§ **GIVEN EXERCISE**
Rewrite the listing below as a JSON list of strings, with one string per line and no blank lines. Leave the pictures out.

§ **RECORD EXCERPTS**
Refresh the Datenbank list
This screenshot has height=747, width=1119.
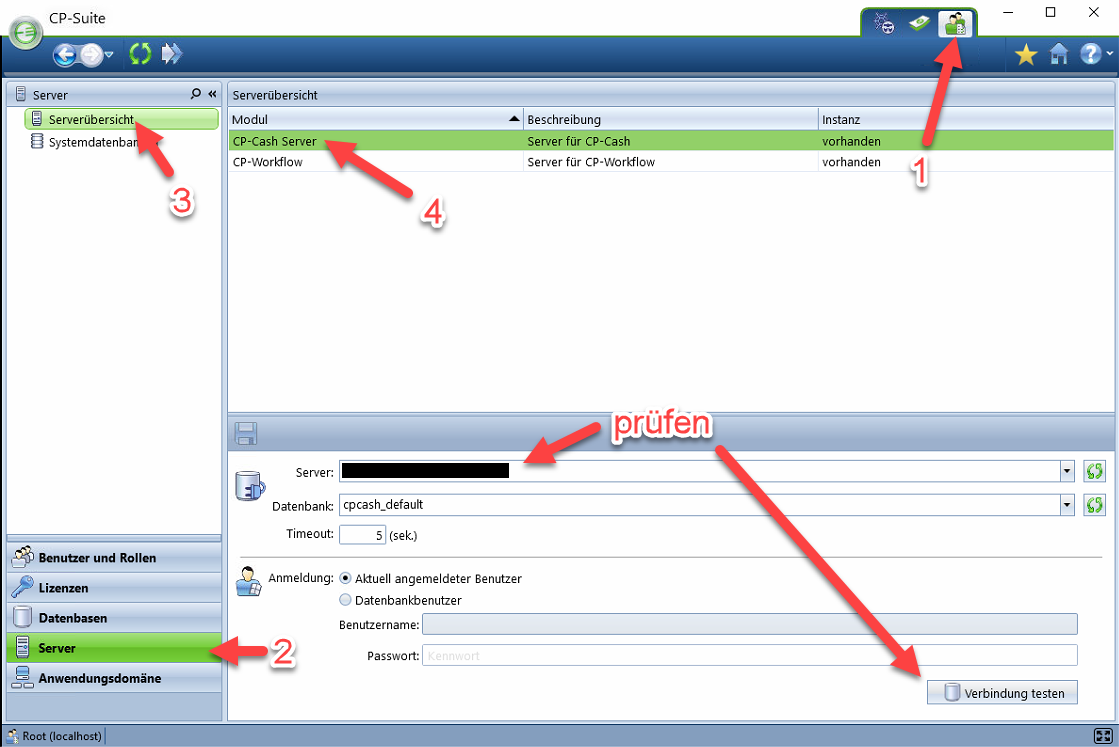coord(1094,506)
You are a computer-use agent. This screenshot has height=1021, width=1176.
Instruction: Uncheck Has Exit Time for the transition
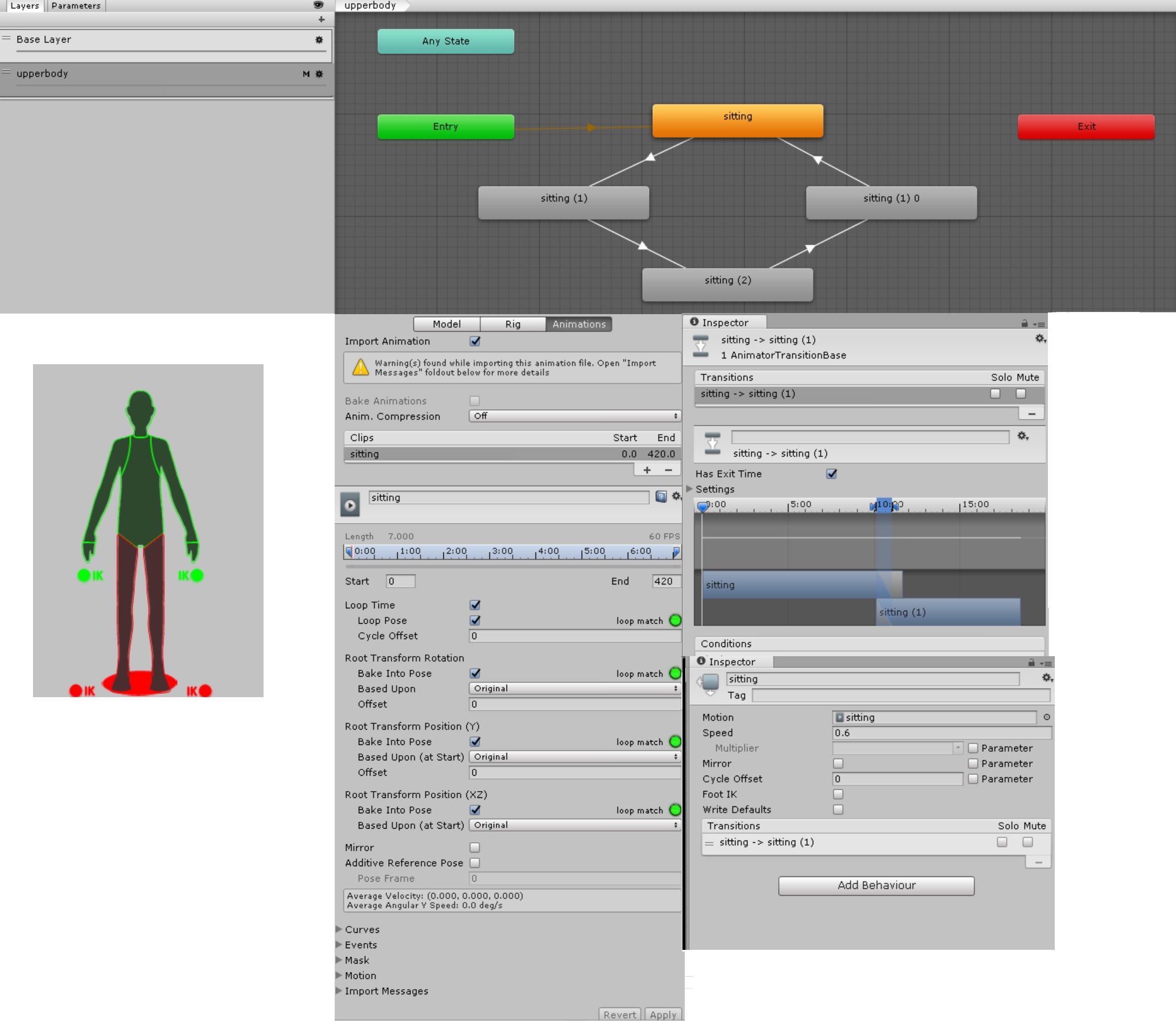(x=830, y=474)
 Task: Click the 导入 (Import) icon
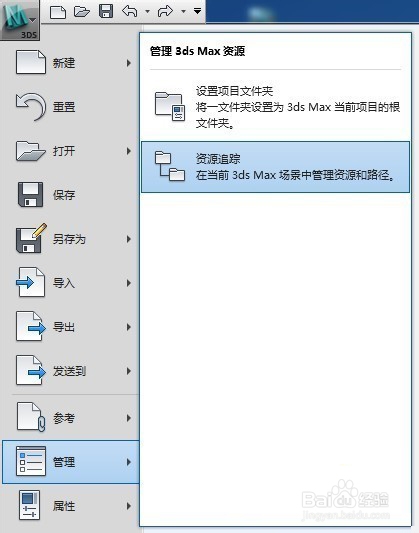coord(31,282)
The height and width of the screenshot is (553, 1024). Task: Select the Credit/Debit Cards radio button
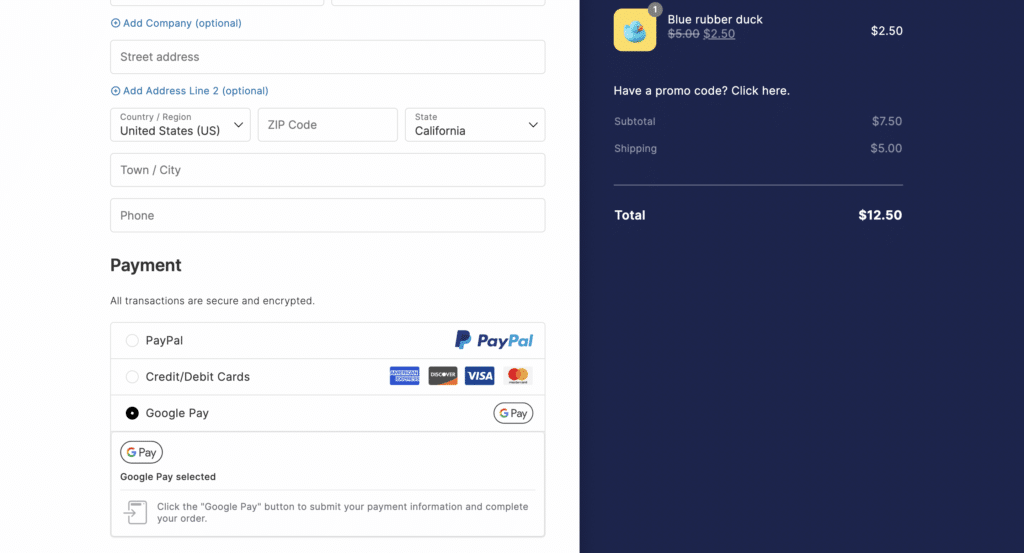(132, 377)
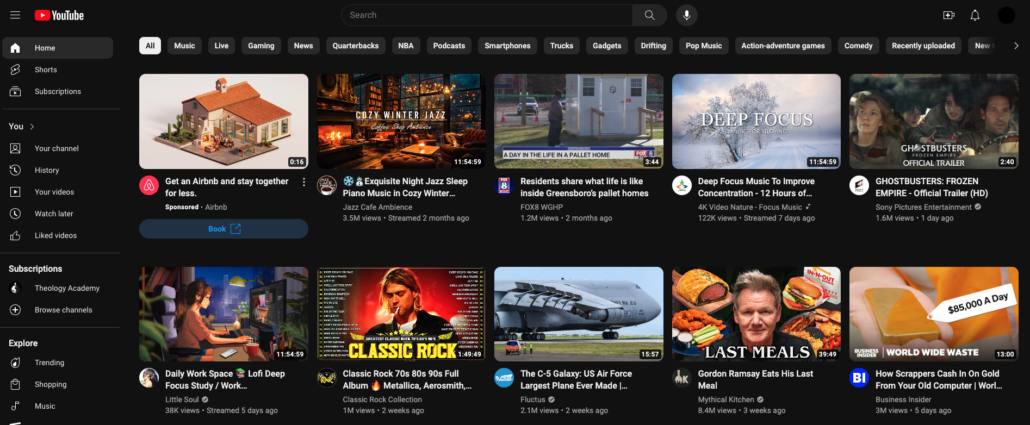The width and height of the screenshot is (1030, 425).
Task: Open Airbnb ad three-dot options menu
Action: [x=304, y=182]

§ **COMPLETE RESPONSE**
[
  "Refresh the Datenbank list",
  "This screenshot has height=747, width=1119.",
  "coord(1094,506)",
  "You are a computer-use agent. This screenshot has height=1021, width=1176.",
  "Instruction: Uncheck Has Exit Time for the transition",
  "(x=830, y=474)",
  " Task: Click the 导入 (Import) icon",
  "coord(31,282)",
  "The height and width of the screenshot is (553, 1024). Task: Select the Credit/Debit Cards radio button",
  "(132, 377)",
  "The width and height of the screenshot is (1030, 425).",
  "Task: Open Airbnb ad three-dot options menu",
  "Action: [x=304, y=182]"
]